Excerpted text
Good Sleep Reduces Risk of Dementia and Death

In Education

While many people know that persons with dementia often suffer from poor sleep quality, few know that not getting quality sleep increases the risk for the disease. Two new studies from Harvard University now show that getting enough sleep decreases your risk of getting dementia or even death.

The first study by Harvard Medical School researchers was conducted on 2,800 individuals aged 65 and above who participated in the National Health and Aging Trends Study in 2013 and 2014. The researchers compared their (participants’) self-reported sleep characteristics to their development of dementia and/or death after five years. The study found that participants who slept than 5 hours a day were more likely to develop dementia and twice as likely to die as those who get 8 to 9 hours of sleep. Results were constant across demographic characteristics, including age, race, marital status, body weight, and health conditions.

Using wider demographics

The second study included the Netherlands, Finland, and the United Kingdom, with close to 8,000 participants. Imported from a different study, they examined data revealed that sleeping for less than 6 hours from the age of 50 increases dementia risk by 30% in comparison to the normal 7 hours of sleep. The mean age of the participants in this second study was 77.

Participants in the second study were also more demographically diverse, although a substantial portion were white, educated men, and healthier than the average population. The researchers also studied sleeping patterns using a wearable accelerometer that uses body movements to track sleep. Data from the accelerometer confirmed what was filled out by the participants in questionnaires.

Risk at the middle ages

The most impactful revelation by these studies is that lack of adequate sleep in midlife increases the risk for dementia. There are countless reasons for inadequate sleep at that age, including work, pressing deadlines, anxiety, stress, care-taking responsibilities, and insomnia. While most of these circumstances are unavoidable, some can be changed. For example, if you sleep a few hours because you work late, you should consider changing your timetable to avoid getting dementia by your retirement.

How to complete this task
Could you reproduce the passage of the sleep and dementia article starting with "The first study" and going on through "and health conditions.", word for word?

Dataset records
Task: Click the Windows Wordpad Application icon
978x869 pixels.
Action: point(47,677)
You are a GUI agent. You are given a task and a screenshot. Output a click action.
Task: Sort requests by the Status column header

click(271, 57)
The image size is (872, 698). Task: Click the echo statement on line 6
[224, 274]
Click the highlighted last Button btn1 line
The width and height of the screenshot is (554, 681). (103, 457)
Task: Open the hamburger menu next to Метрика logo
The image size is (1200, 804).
---
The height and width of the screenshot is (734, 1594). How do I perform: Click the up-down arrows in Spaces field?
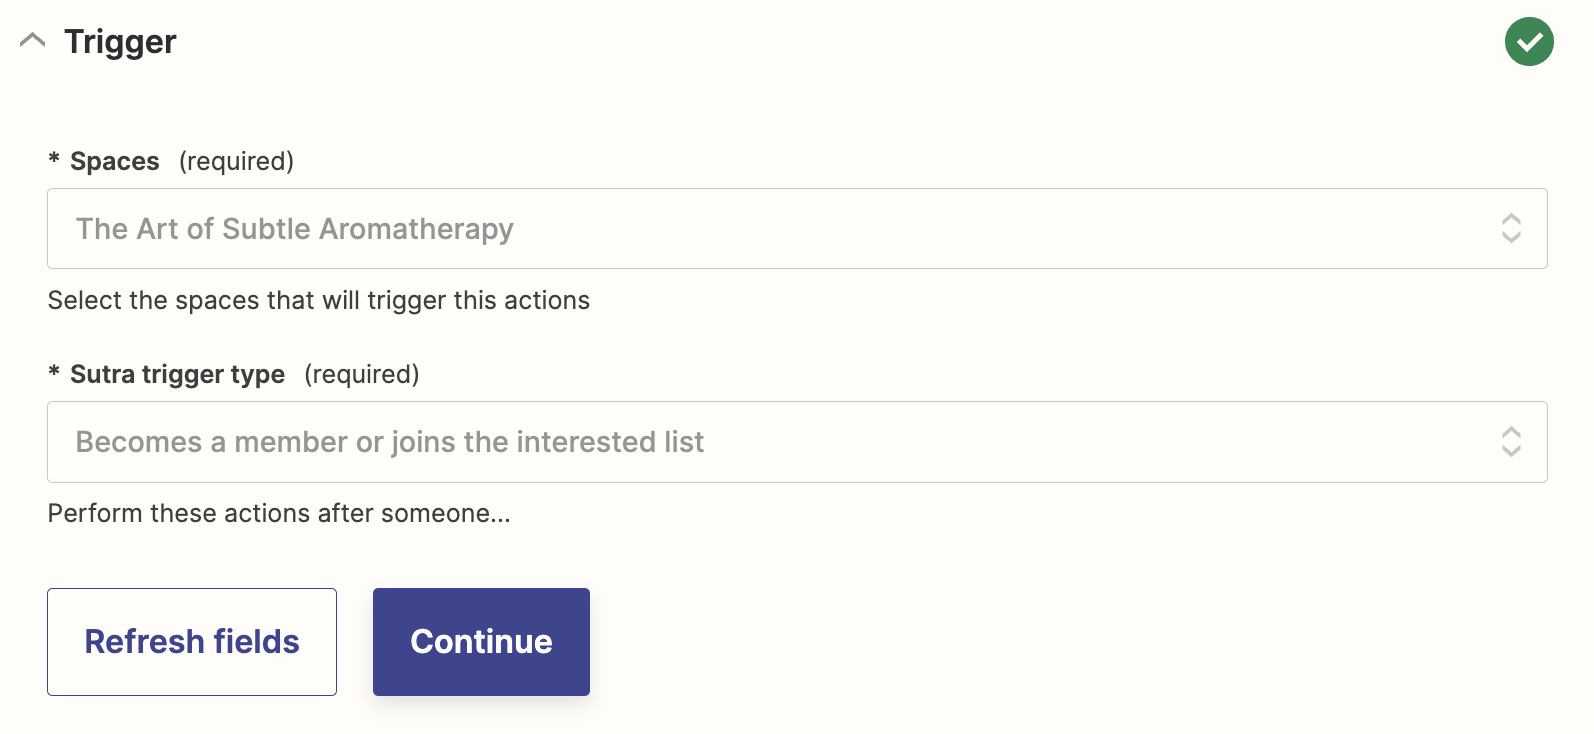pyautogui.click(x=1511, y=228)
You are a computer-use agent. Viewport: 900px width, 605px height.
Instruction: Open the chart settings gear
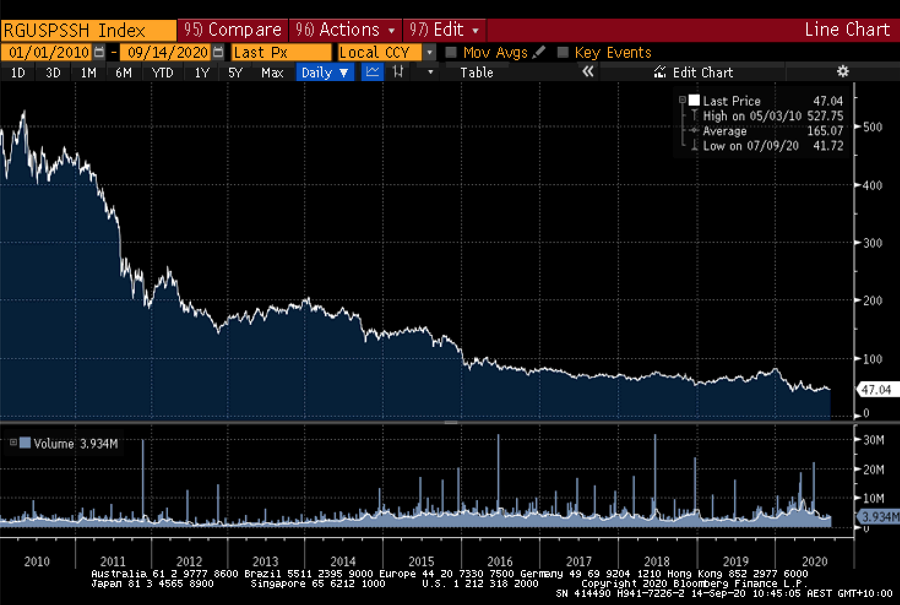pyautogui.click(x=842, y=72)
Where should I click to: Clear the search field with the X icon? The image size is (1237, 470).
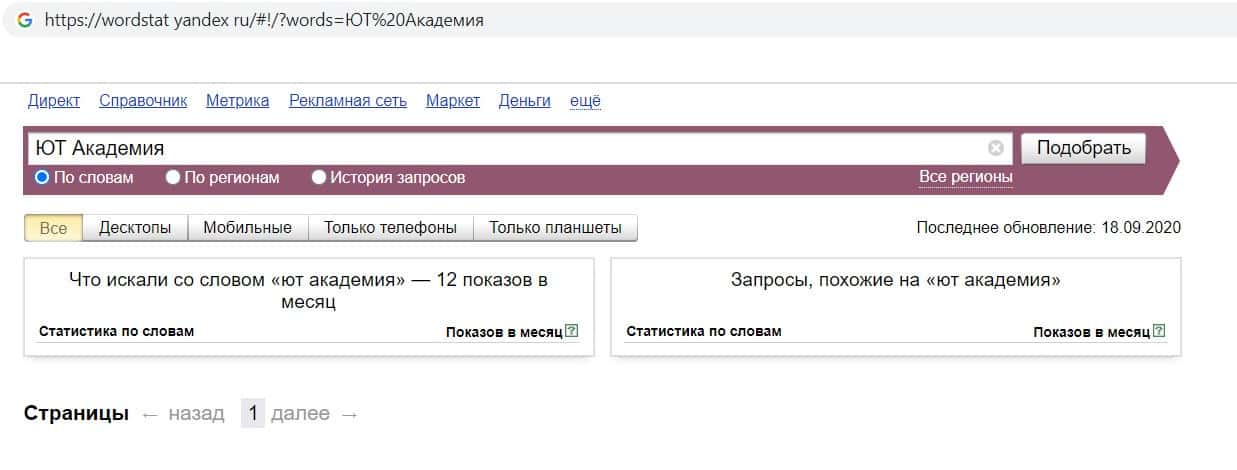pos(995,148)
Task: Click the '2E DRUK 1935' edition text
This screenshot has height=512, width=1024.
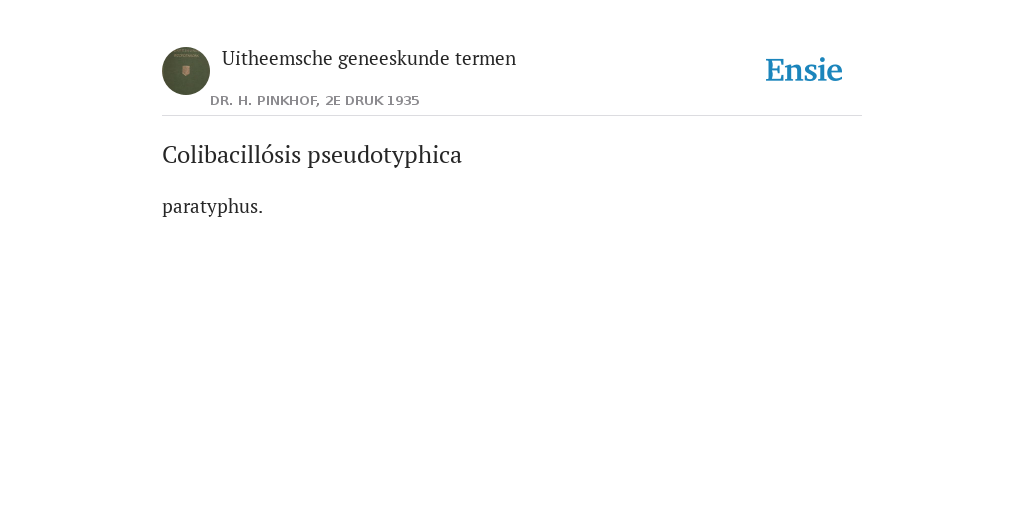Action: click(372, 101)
---
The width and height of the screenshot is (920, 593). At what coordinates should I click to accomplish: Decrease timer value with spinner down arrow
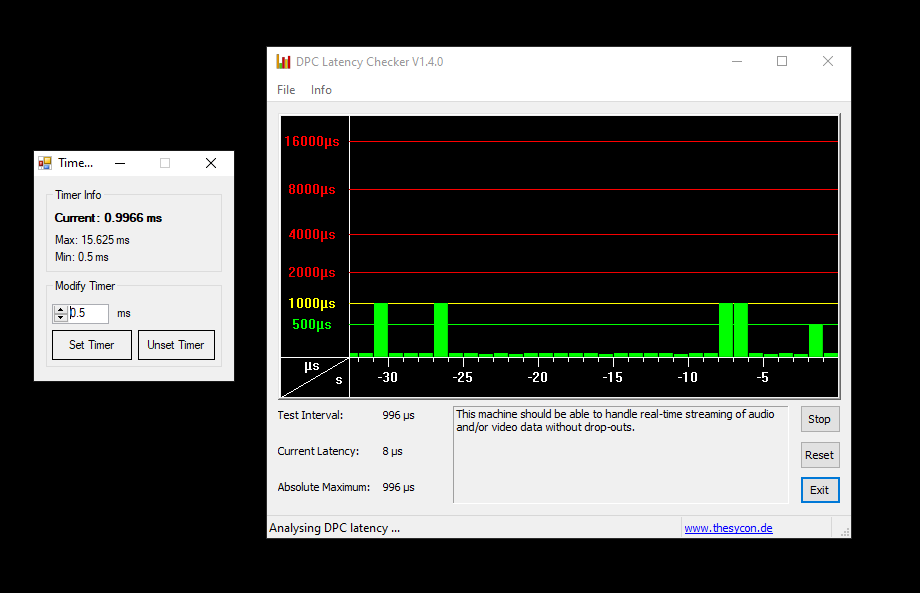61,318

Response below
The first study by Harvard Medical School researchers was conducted on 2,800 individuals aged 65 and above who participated in the National Health and Aging Trends Study in 2013 and 2014. The researchers compared their (participants’) self-reported sleep characteristics to their development of dementia and/or death after five years. The study found that participants who slept than 5 hours a day were more likely to develop dementia and twice as likely to die as those who get 8 to 9 hours of sleep. Results were constant across demographic characteristics, including age, race, marital status, body weight, and health conditions.